### TEXT SHOWN
-=-=-=-=-

Cape Town – A recent molecular genetic study has revealed hidden cryptic species within a known forest gecko from the east coast of South Africa – the Pondo flat gecko.
Stellenbosch University MSc student Theo Busschau’s findings suggest that the Pondo flat gecko (Afroedura pondolia) is a ‘species complex’ comprising at least four cryptic lineages classified under the existing A. pondolia name.
A species complex is a group of closely related organisms that are very similar to the point that the boundaries between them are often unclear.
“The species complex started diversifying during the Late Miocene which suggests that forest fragmentation related to climatic shifts drove diversification in the group,” Busschau told the FBIP.
According to Busschau forest fragmentation since the Late Miocene may have driven diversification in other forest-living species in the region.
Therefore these forests possibly harbour higher levels of diversity than currently thought.
The study, published in the Molecular Phylogenetics and Evolution journal, formed part of the Eastern Cape Forests project – one of the Large Grant Projects funded by the Foundational Biodiversity Information Programme (FBIP).
Busschau’s findings show that the individual cryptic lineages in the A. pondolia complex have much smaller ranges than the species name they are classified under.

-=-=-=-=-

### WHAT THE TASK ASKS
Reproduce the article on cryptic species in the Pondo flat gecko word for word, in full.

### DATASET EXTRACT
-=-=-=-=-

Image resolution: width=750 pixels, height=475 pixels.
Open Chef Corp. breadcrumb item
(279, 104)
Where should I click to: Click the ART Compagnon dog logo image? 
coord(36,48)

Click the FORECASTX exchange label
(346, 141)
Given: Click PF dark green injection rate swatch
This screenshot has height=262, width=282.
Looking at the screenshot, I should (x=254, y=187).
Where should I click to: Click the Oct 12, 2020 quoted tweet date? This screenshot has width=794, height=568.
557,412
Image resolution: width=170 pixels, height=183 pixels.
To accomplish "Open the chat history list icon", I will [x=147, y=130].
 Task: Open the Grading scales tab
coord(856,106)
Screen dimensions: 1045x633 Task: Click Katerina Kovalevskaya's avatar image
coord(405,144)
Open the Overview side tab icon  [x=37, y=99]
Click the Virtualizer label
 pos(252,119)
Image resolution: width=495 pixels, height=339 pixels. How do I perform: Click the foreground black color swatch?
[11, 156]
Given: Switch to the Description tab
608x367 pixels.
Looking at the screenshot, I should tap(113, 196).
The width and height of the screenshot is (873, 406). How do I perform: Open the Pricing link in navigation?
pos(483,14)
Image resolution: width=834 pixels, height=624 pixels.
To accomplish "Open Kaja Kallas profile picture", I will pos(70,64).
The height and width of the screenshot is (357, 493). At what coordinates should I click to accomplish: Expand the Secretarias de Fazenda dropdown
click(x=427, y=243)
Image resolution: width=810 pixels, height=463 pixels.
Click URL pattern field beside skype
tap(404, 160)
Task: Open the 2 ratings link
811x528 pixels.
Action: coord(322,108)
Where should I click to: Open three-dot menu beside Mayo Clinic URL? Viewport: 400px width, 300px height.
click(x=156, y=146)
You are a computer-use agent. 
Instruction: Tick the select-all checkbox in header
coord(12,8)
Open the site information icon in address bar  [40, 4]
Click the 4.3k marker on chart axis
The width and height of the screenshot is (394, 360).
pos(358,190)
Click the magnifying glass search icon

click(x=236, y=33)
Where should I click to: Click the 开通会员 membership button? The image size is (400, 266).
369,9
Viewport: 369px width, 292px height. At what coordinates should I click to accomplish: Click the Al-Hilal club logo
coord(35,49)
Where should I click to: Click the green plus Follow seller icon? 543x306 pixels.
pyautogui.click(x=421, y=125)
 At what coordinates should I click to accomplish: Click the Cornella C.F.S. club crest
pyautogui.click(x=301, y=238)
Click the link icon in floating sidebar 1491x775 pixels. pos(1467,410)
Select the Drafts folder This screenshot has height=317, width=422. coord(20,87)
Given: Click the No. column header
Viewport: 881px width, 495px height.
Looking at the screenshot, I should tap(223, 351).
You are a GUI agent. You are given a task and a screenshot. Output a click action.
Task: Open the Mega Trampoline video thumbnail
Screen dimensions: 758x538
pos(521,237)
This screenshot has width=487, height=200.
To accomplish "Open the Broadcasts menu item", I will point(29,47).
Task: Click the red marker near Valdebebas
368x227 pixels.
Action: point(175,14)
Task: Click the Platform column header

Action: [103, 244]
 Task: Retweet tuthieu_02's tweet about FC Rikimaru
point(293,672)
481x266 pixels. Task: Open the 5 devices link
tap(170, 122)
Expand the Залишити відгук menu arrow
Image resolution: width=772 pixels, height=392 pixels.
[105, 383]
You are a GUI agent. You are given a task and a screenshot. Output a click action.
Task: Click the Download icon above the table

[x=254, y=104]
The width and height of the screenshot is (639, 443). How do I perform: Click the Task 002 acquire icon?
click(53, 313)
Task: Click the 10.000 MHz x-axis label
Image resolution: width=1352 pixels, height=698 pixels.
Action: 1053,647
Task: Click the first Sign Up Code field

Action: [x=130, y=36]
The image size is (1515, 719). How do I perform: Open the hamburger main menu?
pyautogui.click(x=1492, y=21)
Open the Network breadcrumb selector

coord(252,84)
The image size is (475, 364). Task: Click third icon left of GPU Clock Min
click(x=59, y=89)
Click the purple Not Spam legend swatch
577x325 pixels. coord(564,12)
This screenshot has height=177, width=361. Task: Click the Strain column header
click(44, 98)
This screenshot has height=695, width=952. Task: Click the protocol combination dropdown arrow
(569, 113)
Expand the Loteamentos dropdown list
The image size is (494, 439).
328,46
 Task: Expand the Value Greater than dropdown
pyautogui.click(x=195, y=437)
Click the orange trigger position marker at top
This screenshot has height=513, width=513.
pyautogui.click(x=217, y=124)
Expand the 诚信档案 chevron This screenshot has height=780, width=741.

-=-=-=-=-

### COMPLETED TASK
Cape Town – A recent molecular genetic study has revealed hidden cryptic species within a known forest gecko from the east coast of South Africa – the Pondo flat gecko.
Stellenbosch University MSc student Theo Busschau’s findings suggest that the Pondo flat gecko (Afroedura pondolia) is a ‘species complex’ comprising at least four cryptic lineages classified under the existing A. pondolia name.
A species complex is a group of closely related organisms that are very similar to the point that the boundaries between them are often unclear.
“The species complex started diversifying during the Late Miocene which suggests that forest fragmentation related to climatic shifts drove diversification in the group,” Busschau told the FBIP.
According to Busschau forest fragmentation since the Late Miocene may have driven diversification in other forest-living species in the region.
Therefore these forests possibly harbour higher levels of diversity than currently thought.
The study, published in the Molecular Phylogenetics and Evolution journal, formed part of the Eastern Cape Forests project – one of the Large Grant Projects funded by the Foundational Biodiversity Information Programme (FBIP).
Busschau’s findings show that the individual cryptic lineages in the A. pondolia complex have much smaller ranges than the species name they are classified under.